Collected data entries:
┌──

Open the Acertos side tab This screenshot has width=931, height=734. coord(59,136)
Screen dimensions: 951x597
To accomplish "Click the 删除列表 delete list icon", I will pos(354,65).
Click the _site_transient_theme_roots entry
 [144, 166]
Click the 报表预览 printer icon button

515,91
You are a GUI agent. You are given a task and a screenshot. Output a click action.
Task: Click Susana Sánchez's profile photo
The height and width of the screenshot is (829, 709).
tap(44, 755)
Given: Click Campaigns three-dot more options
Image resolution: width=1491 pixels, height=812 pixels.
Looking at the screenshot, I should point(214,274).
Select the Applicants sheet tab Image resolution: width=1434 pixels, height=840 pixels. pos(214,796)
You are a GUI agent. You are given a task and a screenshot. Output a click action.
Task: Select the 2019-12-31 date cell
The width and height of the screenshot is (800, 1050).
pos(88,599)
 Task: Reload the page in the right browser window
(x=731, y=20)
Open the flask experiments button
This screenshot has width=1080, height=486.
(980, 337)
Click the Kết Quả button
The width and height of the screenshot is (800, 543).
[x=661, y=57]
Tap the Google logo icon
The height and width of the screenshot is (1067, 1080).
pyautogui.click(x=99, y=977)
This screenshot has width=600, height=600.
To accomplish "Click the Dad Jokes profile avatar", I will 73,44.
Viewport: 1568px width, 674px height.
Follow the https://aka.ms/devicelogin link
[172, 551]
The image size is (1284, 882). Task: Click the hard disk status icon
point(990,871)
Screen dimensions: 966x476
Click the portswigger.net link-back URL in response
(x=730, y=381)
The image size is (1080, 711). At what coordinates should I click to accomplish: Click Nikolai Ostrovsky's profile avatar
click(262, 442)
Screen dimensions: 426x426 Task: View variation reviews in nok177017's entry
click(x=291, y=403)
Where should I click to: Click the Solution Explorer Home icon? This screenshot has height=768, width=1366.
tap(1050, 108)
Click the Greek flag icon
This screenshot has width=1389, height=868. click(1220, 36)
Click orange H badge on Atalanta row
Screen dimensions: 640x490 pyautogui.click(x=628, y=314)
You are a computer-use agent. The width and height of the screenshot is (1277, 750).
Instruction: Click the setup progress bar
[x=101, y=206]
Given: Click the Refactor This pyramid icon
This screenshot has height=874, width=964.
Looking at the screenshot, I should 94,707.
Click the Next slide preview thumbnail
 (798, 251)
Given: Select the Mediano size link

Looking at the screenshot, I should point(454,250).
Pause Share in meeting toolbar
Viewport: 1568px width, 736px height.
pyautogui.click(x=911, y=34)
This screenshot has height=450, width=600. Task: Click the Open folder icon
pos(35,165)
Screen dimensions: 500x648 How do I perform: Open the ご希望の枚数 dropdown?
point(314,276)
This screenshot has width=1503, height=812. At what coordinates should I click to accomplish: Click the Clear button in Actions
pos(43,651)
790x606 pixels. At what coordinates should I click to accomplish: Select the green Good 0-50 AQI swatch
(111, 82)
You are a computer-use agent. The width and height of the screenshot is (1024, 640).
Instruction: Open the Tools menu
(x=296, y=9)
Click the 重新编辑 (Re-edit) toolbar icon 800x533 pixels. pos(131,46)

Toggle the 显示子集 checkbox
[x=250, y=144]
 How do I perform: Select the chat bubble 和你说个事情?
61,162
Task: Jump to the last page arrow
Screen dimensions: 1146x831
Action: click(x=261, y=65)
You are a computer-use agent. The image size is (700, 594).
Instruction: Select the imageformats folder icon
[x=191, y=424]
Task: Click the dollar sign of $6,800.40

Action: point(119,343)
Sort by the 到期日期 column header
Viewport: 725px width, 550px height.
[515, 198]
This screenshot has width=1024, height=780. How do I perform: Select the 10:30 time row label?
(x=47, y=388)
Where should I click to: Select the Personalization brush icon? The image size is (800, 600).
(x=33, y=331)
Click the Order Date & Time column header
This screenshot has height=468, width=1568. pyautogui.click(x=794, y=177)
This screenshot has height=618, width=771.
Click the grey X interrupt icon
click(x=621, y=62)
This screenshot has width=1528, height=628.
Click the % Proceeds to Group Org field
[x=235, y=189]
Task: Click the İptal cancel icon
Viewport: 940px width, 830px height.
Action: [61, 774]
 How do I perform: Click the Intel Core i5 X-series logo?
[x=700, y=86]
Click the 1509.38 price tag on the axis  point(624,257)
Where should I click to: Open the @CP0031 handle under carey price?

└──

Brief: What is wanted is an exact copy of the data.

Solution to this task:
Open the Acertos side tab This screenshot has width=931, height=734. coord(59,136)
Screen dimensions: 951x597
To accomplish "Click the 删除列表 delete list icon", I will pos(354,65).
Click the _site_transient_theme_roots entry
 [144, 166]
Click the 报表预览 printer icon button

515,91
You are a GUI agent. You are given a task and a screenshot. Output a click action.
Task: Click Susana Sánchez's profile photo
The height and width of the screenshot is (829, 709).
tap(44, 755)
Given: Click Campaigns three-dot more options
Image resolution: width=1491 pixels, height=812 pixels.
Looking at the screenshot, I should point(214,274).
Select the Applicants sheet tab Image resolution: width=1434 pixels, height=840 pixels. pos(214,796)
You are a GUI agent. You are given a task and a screenshot. Output a click action.
Task: Select the 2019-12-31 date cell
The width and height of the screenshot is (800, 1050).
pos(88,599)
 Task: Reload the page in the right browser window
(x=731, y=20)
Open the flask experiments button
This screenshot has width=1080, height=486.
(980, 337)
Click the Kết Quả button
The width and height of the screenshot is (800, 543).
[x=661, y=57]
Tap the Google logo icon
The height and width of the screenshot is (1067, 1080).
pyautogui.click(x=99, y=977)
This screenshot has width=600, height=600.
To accomplish "Click the Dad Jokes profile avatar", I will 73,44.
Viewport: 1568px width, 674px height.
Follow the https://aka.ms/devicelogin link
[172, 551]
The image size is (1284, 882). Task: Click the hard disk status icon
point(990,871)
Screen dimensions: 966x476
Click the portswigger.net link-back URL in response
(x=730, y=381)
The image size is (1080, 711). At what coordinates should I click to accomplish: Click Nikolai Ostrovsky's profile avatar
click(262, 442)
Screen dimensions: 426x426 Task: View variation reviews in nok177017's entry
click(x=291, y=403)
Where should I click to: Click the Solution Explorer Home icon? This screenshot has height=768, width=1366.
tap(1050, 108)
Click the Greek flag icon
This screenshot has width=1389, height=868. click(1220, 36)
Click orange H badge on Atalanta row
Screen dimensions: 640x490 pyautogui.click(x=628, y=314)
You are a computer-use agent. The width and height of the screenshot is (1277, 750).
Instruction: Click the setup progress bar
[x=101, y=206]
Given: Click the Refactor This pyramid icon
This screenshot has height=874, width=964.
Looking at the screenshot, I should 94,707.
Click the Next slide preview thumbnail
 (798, 251)
Given: Select the Mediano size link

Looking at the screenshot, I should point(454,250).
Pause Share in meeting toolbar
Viewport: 1568px width, 736px height.
pyautogui.click(x=911, y=34)
This screenshot has height=450, width=600. Task: Click the Open folder icon
pos(35,165)
Screen dimensions: 500x648 How do I perform: Open the ご希望の枚数 dropdown?
point(314,276)
This screenshot has width=1503, height=812. At what coordinates should I click to accomplish: Click the Clear button in Actions
pos(43,651)
790x606 pixels. At what coordinates should I click to accomplish: Select the green Good 0-50 AQI swatch
(111, 82)
You are a computer-use agent. The width and height of the screenshot is (1024, 640).
Instruction: Open the Tools menu
(x=296, y=9)
Click the 重新编辑 (Re-edit) toolbar icon 800x533 pixels. pos(131,46)

Toggle the 显示子集 checkbox
[x=250, y=144]
 How do I perform: Select the chat bubble 和你说个事情?
61,162
Task: Jump to the last page arrow
Screen dimensions: 1146x831
Action: click(x=261, y=65)
You are a computer-use agent. The image size is (700, 594).
Instruction: Select the imageformats folder icon
[x=191, y=424]
Task: Click the dollar sign of $6,800.40

Action: point(119,343)
Sort by the 到期日期 column header
Viewport: 725px width, 550px height.
[515, 198]
This screenshot has width=1024, height=780. How do I perform: Select the 10:30 time row label?
(x=47, y=388)
Where should I click to: Select the Personalization brush icon? The image size is (800, 600).
(x=33, y=331)
Click the Order Date & Time column header
This screenshot has height=468, width=1568. pyautogui.click(x=794, y=177)
This screenshot has height=618, width=771.
Click the grey X interrupt icon
click(x=621, y=62)
This screenshot has width=1528, height=628.
Click the % Proceeds to Group Org field
[x=235, y=189]
Task: Click the İptal cancel icon
Viewport: 940px width, 830px height.
Action: [61, 774]
 How do I perform: Click the Intel Core i5 X-series logo?
[x=700, y=86]
Click the 1509.38 price tag on the axis  point(624,257)
Where should I click to: Open the @CP0031 handle under carey price?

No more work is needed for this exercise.